Inflation, GDP, M3 and Debt Oh MY
Who are they kidding, you, em or the average citizen who knows his money doe not get him as much any more. Truly, do they think we are idiots, lets remind everyone what is going on with the dollar, inflation, GDP and debt. ITs time to break down the numbers and give us a little reminder of what on earth is propping up the dollar and the simple fact that they are downplaying the inflation, because it would destroy the dollar, so lets take a closer look.
CPI/Core 3.9% Year over year.
GDP growth in Chained 2000 Dollars 2.4% 11 693.1 / 11 412.6 = 1.0245781
GDP-CPI= -1.5%, thats right, a real loss in GDP with their under control inflation.
Oh wait the government only uses their phony non food/energy one, so lets try their style.
Real GDP change 0.1% for the year, thats pathetic, and it doe snot ecen include food or energy.
How about food Prices
5.1%, vs GDP 2.4%
Real -3.7% in RFPP or my own invention Real Food Purchasing Power.
Energy, there is now way it was a dip of 0.2% seasonally adjusted.
Gas -0.2%, sure, thats a bunch of garbage. So that means gas prices in year over year were positive toward our GDP, what the hell are they talking about, its a drag, not a plus.
Just look at oil, $60 to $120, thats 100%
Now we can buy 50% less oil, so our ROPP or Real Oil Purchasing Power has gone from 190 210 000 000 Barrels to 95 105 000 000 Barrels.

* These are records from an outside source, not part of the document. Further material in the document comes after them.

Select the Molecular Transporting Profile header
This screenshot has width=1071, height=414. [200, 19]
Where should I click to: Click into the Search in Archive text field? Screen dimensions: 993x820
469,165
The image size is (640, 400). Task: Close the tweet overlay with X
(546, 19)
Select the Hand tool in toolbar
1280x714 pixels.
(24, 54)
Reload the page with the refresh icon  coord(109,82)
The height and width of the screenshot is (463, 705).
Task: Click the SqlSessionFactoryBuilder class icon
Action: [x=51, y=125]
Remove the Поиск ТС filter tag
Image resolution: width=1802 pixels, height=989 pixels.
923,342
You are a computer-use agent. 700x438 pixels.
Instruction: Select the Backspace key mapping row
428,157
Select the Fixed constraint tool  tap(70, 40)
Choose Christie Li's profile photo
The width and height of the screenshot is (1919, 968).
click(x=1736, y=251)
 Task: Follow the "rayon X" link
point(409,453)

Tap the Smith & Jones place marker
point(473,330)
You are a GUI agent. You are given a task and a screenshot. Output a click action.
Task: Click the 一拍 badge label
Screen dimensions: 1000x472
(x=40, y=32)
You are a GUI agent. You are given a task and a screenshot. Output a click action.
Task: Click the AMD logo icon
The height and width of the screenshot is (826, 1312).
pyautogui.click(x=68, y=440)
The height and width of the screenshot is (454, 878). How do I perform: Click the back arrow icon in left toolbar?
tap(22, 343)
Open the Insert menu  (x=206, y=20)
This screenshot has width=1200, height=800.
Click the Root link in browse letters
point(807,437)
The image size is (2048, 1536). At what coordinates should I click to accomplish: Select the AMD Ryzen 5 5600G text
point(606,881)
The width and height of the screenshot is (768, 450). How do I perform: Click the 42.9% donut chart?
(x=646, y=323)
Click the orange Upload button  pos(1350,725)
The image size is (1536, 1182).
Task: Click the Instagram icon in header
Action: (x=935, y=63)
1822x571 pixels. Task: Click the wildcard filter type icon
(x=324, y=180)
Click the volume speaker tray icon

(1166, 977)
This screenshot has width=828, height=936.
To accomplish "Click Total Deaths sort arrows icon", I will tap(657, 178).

Now lets look at M3, it has grown at 20% this Quarter, which means it is now at 14 trillion adn 66 billion. SO the amount of GDP dollars per dollar has decreased.
GDP dollar per M3 $1.08
Last time $1.04, improvement, but not when you count debt or inflation.
With 4% Inflation, they are equal.
How about Debt, lets see how much borrowing has increased. Grr, Its unkown right now, but my guess of 5%, 10% or 15% to see what happened. Either it is 55.56 Trillion, 58 Trillion or 60.95 Trillion.
Either way, we have less debt per dollar.
5% Debt Growth $3.95 in debt per M3
10% Debt Growth $4.12 in debt per M3
15% Debt Growth $4.33 in debt per M3
Old Stat $4.01 in debt
Value of Dollar, -$3.08, end result, we increased debt, expanded M3 and have a negative GDP. This leaves us with more weak dollars, we just have more less weak dollars than before, with less and less Real power behind them.
For all you who doubted the dollar report, and said I was crazy or off my rocker, I present the reality. We had 20% Growth in M3 vs my modeled 10%, and under 1% GDp growth vs my 3%, and debt still grew, as I predicted.